Glasgow & West Scotland

Clinical waste firm HES goes into liquidation

HES facility in Shotts Image copyright Reuters
Image caption Inspectors found a string of environmental breaches at the HES site in Shotts.

Clinical waste firm Healthcare Environmental Services (HES) has gone into liquidation four months after all of its staff were made redundant.

Accountants BDO have been appointed to the Lanarkshire-based company which lost multi-million pound contracts with NHS Scotland and 17 trusts in England.

About 150 jobs were lost at its Shotts HQ last year and staff have been pursuing legal action to recover wages.

Lawyers acting for the workers believe they could be owed more than £1m.

The liquidators are now seeking access to the company's books and records.

HES had managed all of Scotland's clinical waste disposal before it was embroiled in a waste stockpiling scandal.

Following the loss of the contracts, contingency measures had to be put in place across the whole of NHS Scotland.

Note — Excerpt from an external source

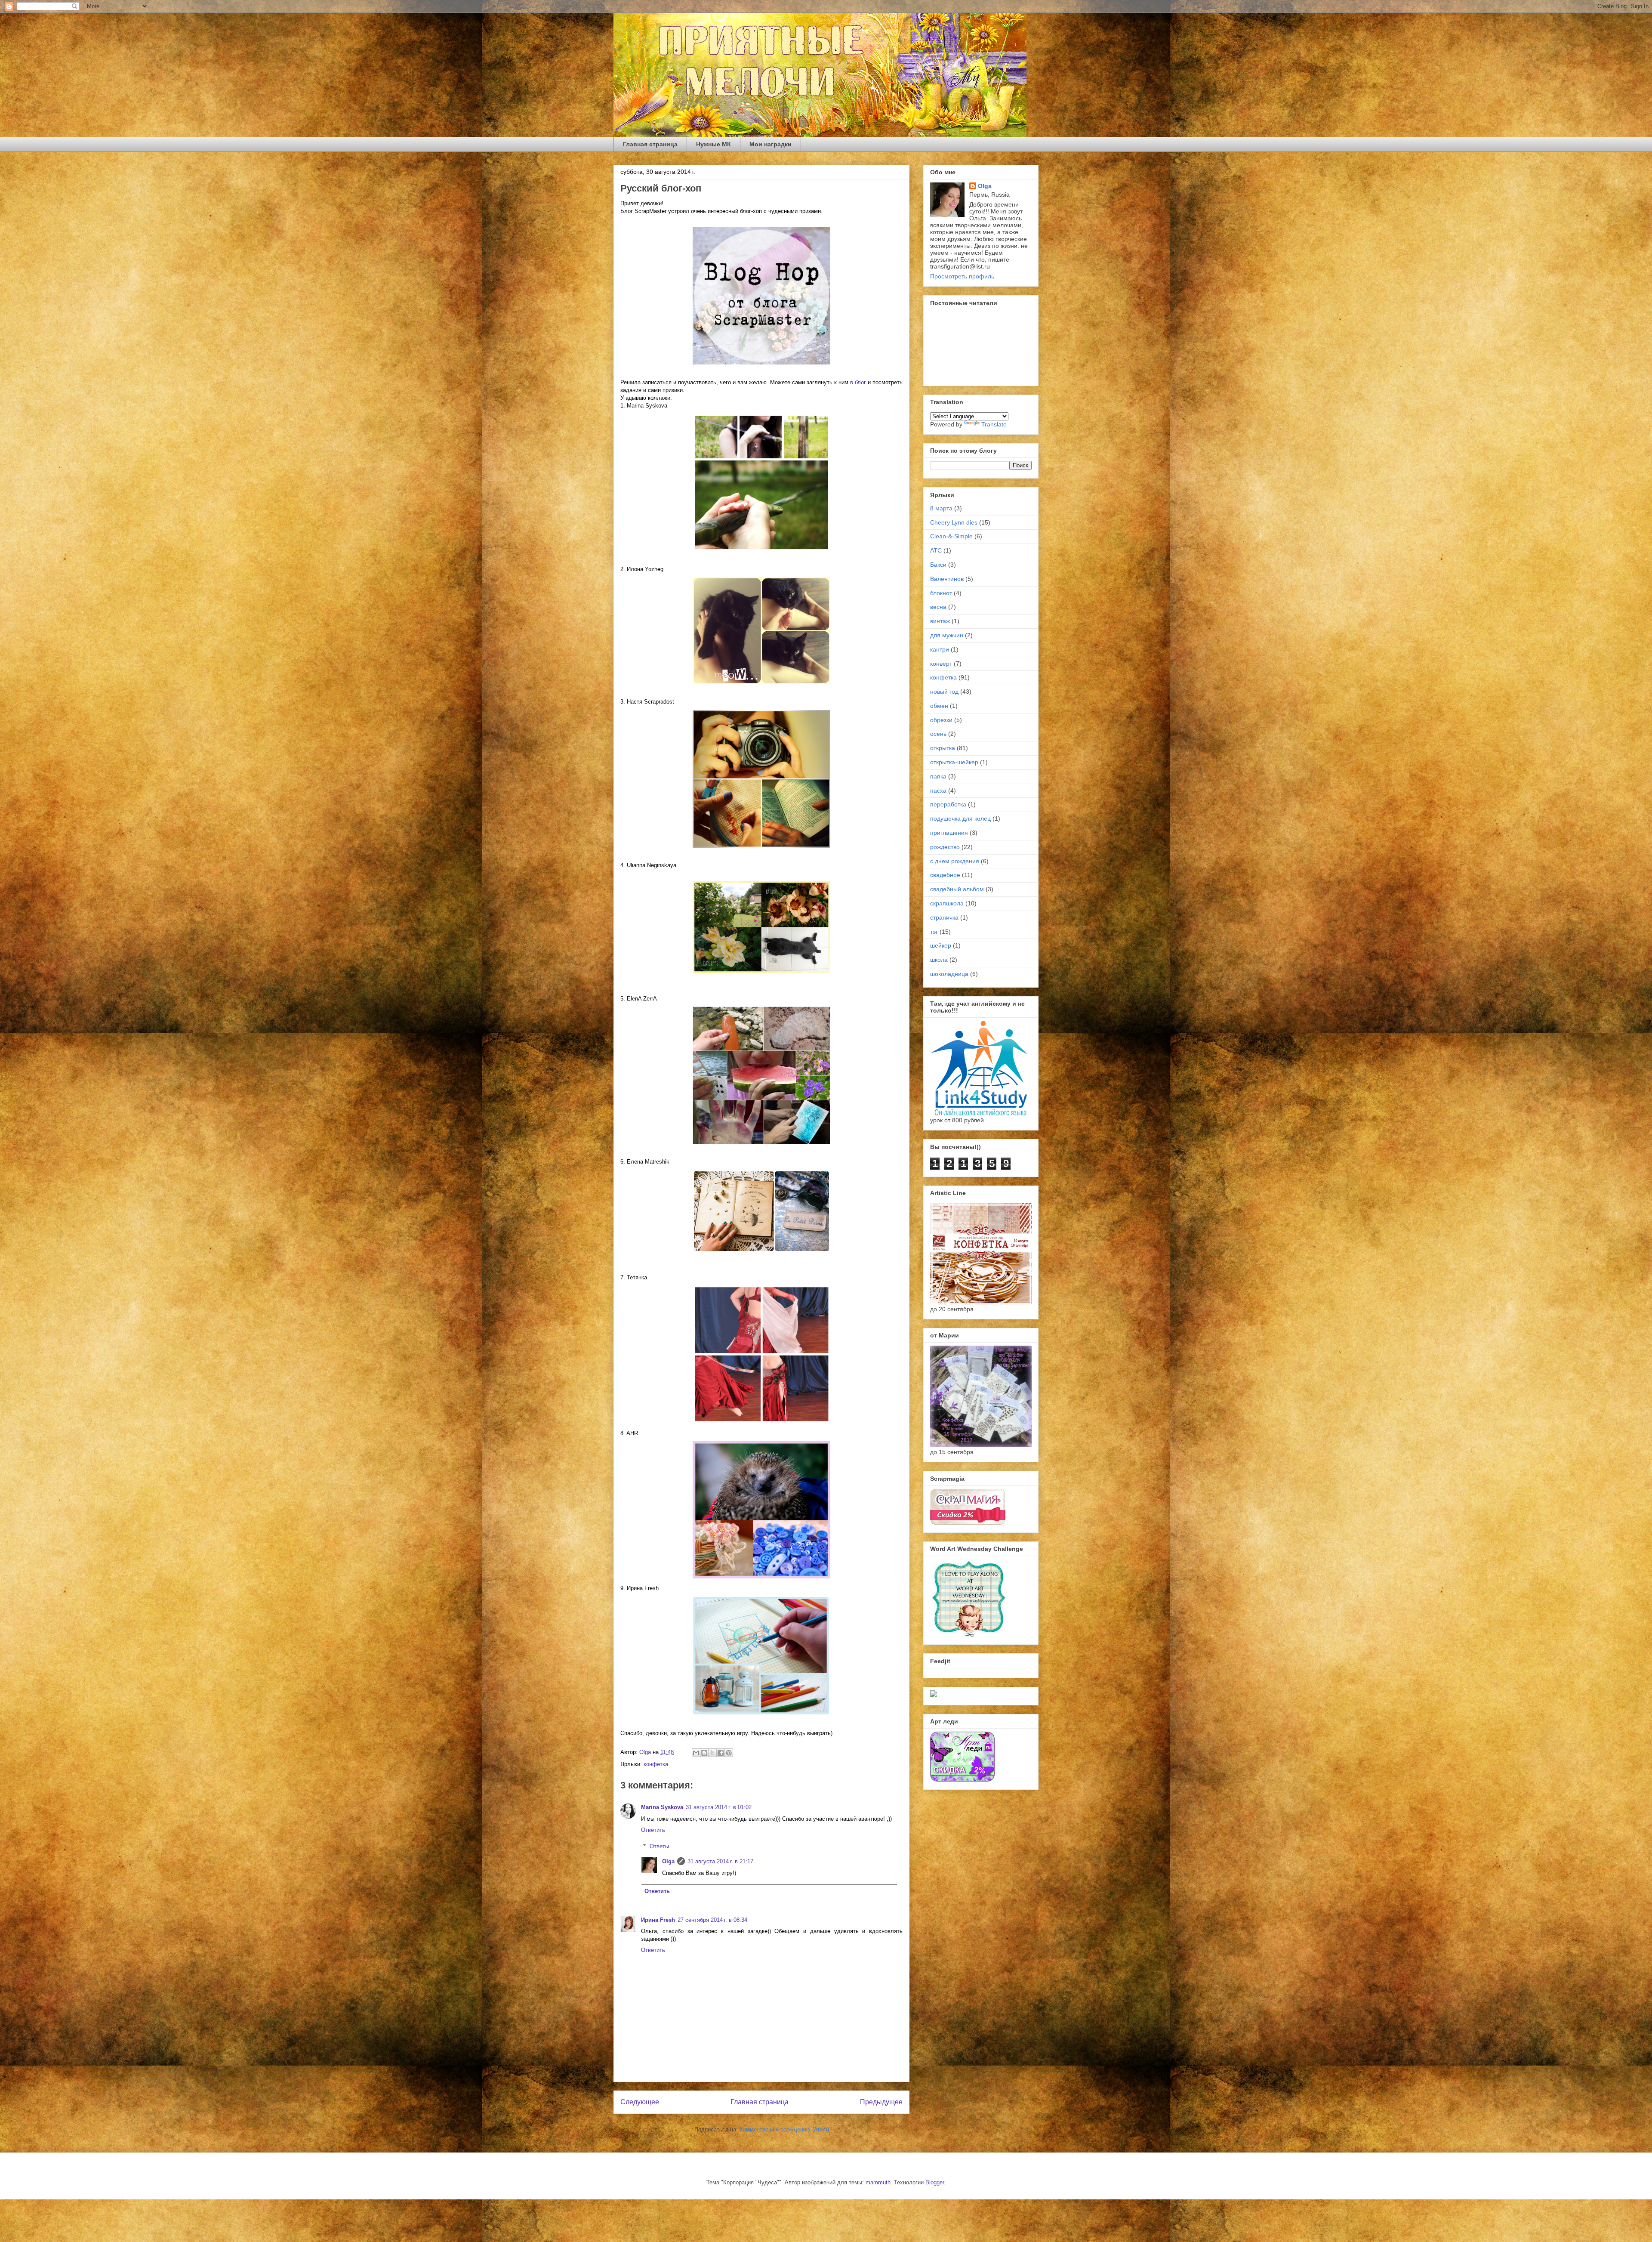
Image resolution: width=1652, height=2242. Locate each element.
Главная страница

Company owner Garry Pettigrew had previously refused to put the company into administration and insisted he was not liable for the wages of former staff.

Food banks

David Martyn, of Thompsons Solicitors who have been acting on behalf of some former employees, said the latest move was a "starting point" towards getting the money they are owed.

He told the BBC's Good Morning Scotland programme: "Normally what happens when a company goes into administration is the employees can get their notice pay, any unpaid wages, holiday pay and things like that, from the government Insolvency Service.

"Of course, when the company doesn't got into administration, this puts the employees in a terrible situation.

"They have now had four or five months where they have not had their last month's wages and the notice periods they are entitled to.

"We have had terrible stories of people having to rely on food banks just to see them through."

Image caption HES owner Garry Pettigrew insisted he was not liable for money owed to staff

Mr Martin added: "We estimate that payments of over £1m are owed to these workers. Obviously that is a huge boost to the workers.

"We call on Mr Pettigrew to allow access to the books and the records, and that will allow these payments to be expedited.

"It will still be a couple of weeks before the applications will be made, but this is certainly the starting point in the workers finally getting the money they are owed."

James Stephen, a Glasgow-based partner at BDO, said HES had gone into liquidation at the request of one of its creditors. The petition was granted at Hamilton Sheriff Court on Thursday and was not opposed.

Mr Stephen said: "BDO have been appointed as liquidators by the court. We are now assessing the company's asset base.

"We will be working with all the relevant government agencies to make sure any health and safety issues at the site are taken into account. We'll be heavily involved in taking guidance from them."

Hazardous waste

A statement from HES said it was "very sad to announce that we believe the company was placed into administration".

The firm said the ongoing medical waste crisis "has been caused by a severe lack of high-temperature incineration capacity in the UK combined with more waste being sent for incineration by the NHS".

The statement added: "The directors would like to thank our true loyal staff, friends, colleagues, suppliers, & loyal customers for 22 years, they know who they are."

The HES staff were made redundant after the company was caught up in a UK-wide waste stockpiling scandal.

Healthcare Environmental Services (HES) inspectors found a string of environmental breaches at its Dundee and Shotts sites.

They said both were failing to comply with enforcement notices over the proper storage of waste.

The Scottish Environment Protection Agency (Sepa) confirmed it had been in contact with the liquidators, "to whom environmental obligations under the environmental licences for both sites now fall".

A spokesman said: "All contingency measures will ensure that environmental and human health are appropriately protected and, to date, our inspections have not identified any current risk of pollution from the waste stored on these sites."